I do applaud Phoronix for doing these benchmarks, I just wish they weren’t done in (again imo) such a sloppy manner.

2011-03-30 9:46 am

tylerdurden
Indeed, data sets and their characteristics do not matter, it is not like a computer program’s main function is to process data or anything.

For example, different schedulings can have vastly diverging behaviors in performance, esp. given to the cache and load/store queue architectures of modern out-of-order multicore processors. And the characteristics of the data set are fundamental to properly understand the behavior being observed and benchmarked. Similarly, it is fundamental to understand the type of data distribution, to understand for example if the compiler is scheduling efficiently to keep the the multiple functional units busy. Etc, etc.

So yes, understanding the data sets, as well as the instruction mixes is fundamental when benchmarking different compilers and their performance properly.

I don’t consider studies done with such huge omissions to be useful at all, a waste of time if anything. Although I understand it is a relatively easy way of filing up 8+ pages of contents with graphs.

2011-03-30 11:30 am

vodoomoth
What on earth are you talking about? They are testing compilers: that’s feed them some source code and inspect the machine code on a specific aspect and here, they’ve chosen to inspect either the speed of the compiled code or the time taken by each compiler to compile.

What do you expect as “data sets”? The source code of each program that compiled? Or for instance, the data used as input to the compiled program? like the video used for the x264 encoding? or the files used for the 7-zip compression?

2011-03-30 8:33 pm

AnyoneEB
Note that -O2 is used in GCC because it often (usually?) produces faster code than -O3. For some discussion on the topic, see Gentoo’s documentation page on optimization flags: http://www.gentoo.org/doc/en/gcc-optimization.xml . Basically, it sounds like the GCC optimization levels are the separated by the amount of work the compiler has to do to optimize the code, and the extra work done by the -O3 optimizations tends to increase code size (and therefore hurt caching) so it often slows down programs.

That said, testing compilers at multiple optimization levels would likely be more informative about how good their optimizations actually are.

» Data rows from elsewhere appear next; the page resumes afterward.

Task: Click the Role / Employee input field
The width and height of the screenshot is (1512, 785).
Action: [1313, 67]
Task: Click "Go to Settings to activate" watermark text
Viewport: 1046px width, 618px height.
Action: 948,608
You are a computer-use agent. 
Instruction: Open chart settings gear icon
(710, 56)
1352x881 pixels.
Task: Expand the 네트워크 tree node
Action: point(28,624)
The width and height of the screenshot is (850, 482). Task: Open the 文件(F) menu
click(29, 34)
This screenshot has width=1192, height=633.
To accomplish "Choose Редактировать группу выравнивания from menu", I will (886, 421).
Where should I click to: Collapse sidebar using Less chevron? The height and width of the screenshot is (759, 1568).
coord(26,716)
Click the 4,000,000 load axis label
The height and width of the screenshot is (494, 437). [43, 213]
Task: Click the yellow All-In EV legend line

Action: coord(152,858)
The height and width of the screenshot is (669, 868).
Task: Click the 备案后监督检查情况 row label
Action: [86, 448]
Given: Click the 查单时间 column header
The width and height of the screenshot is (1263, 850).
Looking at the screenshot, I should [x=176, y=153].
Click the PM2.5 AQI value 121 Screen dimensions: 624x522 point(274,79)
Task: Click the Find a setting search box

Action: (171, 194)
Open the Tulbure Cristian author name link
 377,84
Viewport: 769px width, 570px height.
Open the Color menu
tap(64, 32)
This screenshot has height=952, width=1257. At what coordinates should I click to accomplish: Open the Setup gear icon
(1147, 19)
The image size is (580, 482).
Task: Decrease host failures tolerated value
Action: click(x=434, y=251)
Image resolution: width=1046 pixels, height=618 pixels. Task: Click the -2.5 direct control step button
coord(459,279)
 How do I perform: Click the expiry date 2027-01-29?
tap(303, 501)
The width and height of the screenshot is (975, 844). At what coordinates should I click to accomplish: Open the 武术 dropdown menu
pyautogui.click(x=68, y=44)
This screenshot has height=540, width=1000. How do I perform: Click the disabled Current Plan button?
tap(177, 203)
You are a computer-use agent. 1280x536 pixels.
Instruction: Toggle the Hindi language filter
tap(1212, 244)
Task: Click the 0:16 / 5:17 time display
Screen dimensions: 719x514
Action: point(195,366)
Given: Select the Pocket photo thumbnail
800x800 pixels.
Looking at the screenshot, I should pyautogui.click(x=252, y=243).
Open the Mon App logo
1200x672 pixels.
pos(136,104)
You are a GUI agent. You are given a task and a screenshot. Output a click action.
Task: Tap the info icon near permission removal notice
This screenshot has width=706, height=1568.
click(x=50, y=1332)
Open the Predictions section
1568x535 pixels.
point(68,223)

Edited 2011-03-30 20:34 UTC

2011-03-30 10:13 pm

Valhalla
Note that -O2 is used in GCC because it often (usually?) produces faster code than -O3.

Well, the fact that -O2 does beat -O3 sometimes is why I wrote *should*, but from my experience -O3 usually beats -O2 on both GCC and LLVM. Which is as it should be, since -O0 is no optimizations, -O1 is slight optimization, -Os favours code size over speed, -O2 tries to strike a balance between code size and speed, and -O3 will opt for maximum speed at the cost of code size.

The reason -O2 sometimes beats -O3 is most likely due to flawed heuristics resulting in cache misses and failed branch prediction etc by some of the more advanced optimizations enabled by -O3. Cache optimization is sensitive to cpu platform settings, so using ‘-march=native’ would be a good choice for code to perform as good as possible on your machine.

It’s interesting though that while I’ve found -O2 to beat -O3 on certain tests using GCC and LLVM, when I’ve tried Open64, -O3 has always performed much better than -O2, so in a -O2 test between GCC, LLVM and Open64, Open64 would likely be at a disadvantage, hence why I think it’s apt to go for the option that is *meant* to generate the fastest code (-O3), OR benchmark compilers across several optimization levels.

Also note that what once was faster with -O2 may not be faster with the next iteration of that compiler, given that heuristics improve (sadly they also sometimes regress). This is a very difficult part of compiler technology which is why optimizations such as PGO (profile guided optimization) is so effective. It is also why programs like the Linux kernel makes use of C extensions like __builtin_expect and __builtin_prefetch to guide the compiler when optimizing for branch predictions and cache prefetching.